Each of these have a variant for calling functions in other modules (e.g. call_ext), but they’re otherwise identical.

So far we’ve only looked at using terms, but what about creating them? Let’s have a look:

create_tuple(Term) ->
    {hello, Term}.

{function, create_tuple, 1, 10}.
  {label,9}.
    {func_info,{atom,primer},{atom,create_tuple},1}.
  {label,10}.
    %% Allocate the three words needed for a 2-tuple, with
    %% a liveness annotation of 1 indicating that {x,0}
    %% is alive in case we need to GC.
    {test_heap,3,1}.

    %% Create the tuple and place the result in {x,0}
    {put_tuple2,{x,0},{list,[{atom,hello},{x,0}]}}.
  
    return.

This is a bit magical in the sense that there’s an unseen register for memory allocations, but allocation is rarely far apart from use and it’s usually pretty easy to follow. The same principle applies for lists (consing), floats, and funs as well following PR 2765.

More complicated types like maps, big integers, references, and so on are created by special instructions that may GC on their own (or allocate outside the heap in a “heap fragment”) as their size can’t be statically determined in advance.

Now let’s look at something more uncommon: exceptions.

exception() ->
    try
        external:call()
    catch
        throw:example -> hello
    end.

{function, exception, 0, 12}.
  {label,11}.
    {func_info,{atom,primer},{atom,exception},0}.
  {label,12}.
    {allocate,1,0}.
  
    %% Place a catch tag in {y,0}. If an exception is
    %% raised while this tag is the most current one,
    %% the control flow will resume at {f,13} in this
    %% stack frame.
    {'try',{y,0},{f,13}}.

    {call_ext,0,{extfunc,external,call,0}}.

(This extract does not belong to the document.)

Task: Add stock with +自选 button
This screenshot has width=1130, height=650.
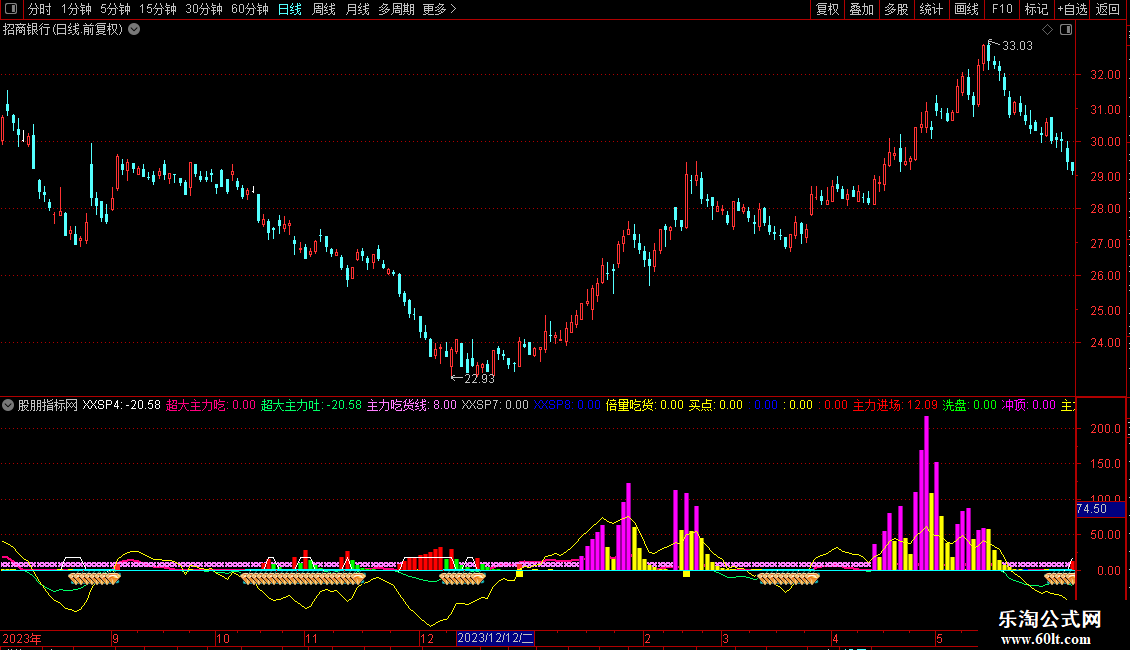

    %% Deactivate the catch tag before returning with the
    %% result from the call.
    {try_end,{y,0}}.

    {deallocate,1}.
    return.

  {label,13}.
    %% Uh oh, we've got an exception. Kill the catch tag
    %% and place the exception class in {x,0}, the error
    %% reason/thrown value in {x,1}, and the stack trace
    %% in {x,2}.
    {try_case,{y,0}}.

    %% Return 'hello' if the user threw 'example'
    {test,is_eq_exact,{f,14},[{x,0},{atom,throw}]}.
    {test,is_eq_exact,{f,14},[{x,1},{atom,example}]}.
    {move,{atom,hello},{x,0}}.
    {deallocate,1}.
    return.

  {label,14}.
    %% Otherwise, rethrow the exception since no catch
    %% clause matched.
    {bif,raise,{f,0},[{x,2},{x,1}],{x,0}}.

By now you’ve probably noticed how the control flow only moves forward; just like Erlang itself the only way to loop is through recursion. The one exception to this is the receive construct, which may loop until a matching message has been received:

selective_receive(Ref) ->
    receive
        {Ref, Result} -> Result
    end.

{function, selective_receive, 1, 16}.
  {label,15}.
    {func_info,{atom,primer},{atom,selective_receive},1}.
  {label,16}.
    {allocate,1,1}.

    %% We may be scheduled out while waiting for a
    %% message, so we'll preserve our Ref in {y,0}.
    {move,{x,0},{y,0}}.

  {label,17}.
    %% Pick the next message from the process' message box
    %% and place it in {x,0}, jumping to label 19 if the
    %% message box is empty.
    {loop_rec,{f,19},{x,0}}.
  
    %% Does it match our pattern? If not, jump to label 18
    %% and try the next message.
    {test,is_tuple,{f,18},[{x,0}]}.
    {test,test_arity,{f,18},[{x,0},2]}.
    {get_tuple_element,{x,0},0,{x,1}}.
    {test,is_eq_exact,{f,18},[{x,1},{y,0}]}.

    %% We've got a match, extract the result and remove
    %% the message from the mailbox.
    {get_tuple_element,{x,0},1,{x,0}}.
    remove_message.
    {deallocate,1}.
    return.

  {label,18}.
    %% The message didn't match, loop back to handle our
    %% next message. Note that the current message remains
    %% in the inbox since a different receive may be
    %% interested in it.
    {loop_rec_end,{f,17}}.

  {label,19}.
    %% Wait until the next message arrives, returning to
    %% the start of the loop when it does. If there's a
    %% timeout involved, it will be handled here.
    {wait,{f,17}}.

There’s not much more to it, and if you feel comfortable following the examples above you should have no problems with the JIT series.

If you’re curious about which instructions there are, you can find a brief description of every instruction in genop.tab.